The Texanist is proud to say that he is fairly certain that he has, at one time or another and with varying degrees of satisfaction, choked down most all of these somewhat strange items, as well as most of those on your list. He cannot say for sure which was the absolute oddest, though that jiggly tomato aspic is pretty peculiar stuff. Also, the Texanist once ate a potato salad that had been jazzed up by way of numerous small triangular-shaped pig ear tips, but that was in Mexico, not Texas, as your question specified. Perhaps the strangest thing the Texanist has ever eaten in Texas was a batch of southeast Texas boudin that was bought from the car trunk of a roadside purveyor and brought to the magazine’s office by one of the Texanist’s colleagues. It certainly caused the strangest gastrointestinal reaction the Texanist has ever experienced in Texas. Enough about that, though.

What the Texanist can say for sure is that the weirdest food he’s never eaten in Texas—and never wants to eat in Texas or anywhere else—is the Tex-Mex barbacoa delicacy known as ojos. Yes, ojos. That’s right, eyeballs! For the uninformed, barbacoa, at least traditional South Texas-style barbacoa, is derived from a traditional method whereby the whole head of a cow is slow-cooked in a pit in the ground before the various tender meats—cachete (cheek), lengua (tongue) sesos (brains), and ojos (eyes)—are scraped away (and plucked out) and served up.

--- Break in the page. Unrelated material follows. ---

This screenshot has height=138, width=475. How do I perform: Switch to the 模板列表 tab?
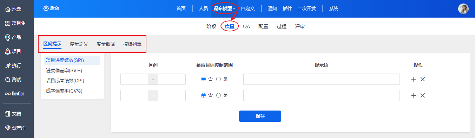coord(132,44)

To satiate the curious, the Texanist asked Texas Monthly’s barbecue editor, Daniel Vaughn, to describe the experience of eating great big barbecued cow peepers, which he has done twice and which he ranks as the strangest thing he’s ever eaten in Texas. The Texanist will spare you all the grimy details (they were plentiful), but Daniel did say that the eyeballs were heavier than he thought they’d be and that they were less like an extremely fatty meat than like a slightly meaty fat. “Gelatinous” is the word he used to describe them. “Probably tender enough to swallow without chewing, but much like a large oyster, you definitely want to chew so it doesn’t go down your throat all at once,” he said. Yum! Daniel, despite the Texanist’s prodding, could not give a convincing explanation for why he thought it was a good idea to give this freakish foodstuff a second chance. Still, here’s to his intestinal fortitude.

How’s that for a strange food eaten in Texas? If there’s a stranger one, the Texanist has thankfully never heard of it, and doubly thankfully never ingested it.

Thanks for the question. And if you ever find your way from the United Arab Emirates to neighboring Saudi Arabia, be sure to keep an eye out (sorry) for the rare regional dish known as uromastyx kabsa. If you do manage to find and partake of it, please let the Texanist know where it stands in your personal ranking of weird foods. Bon appétit, Mr. Jones!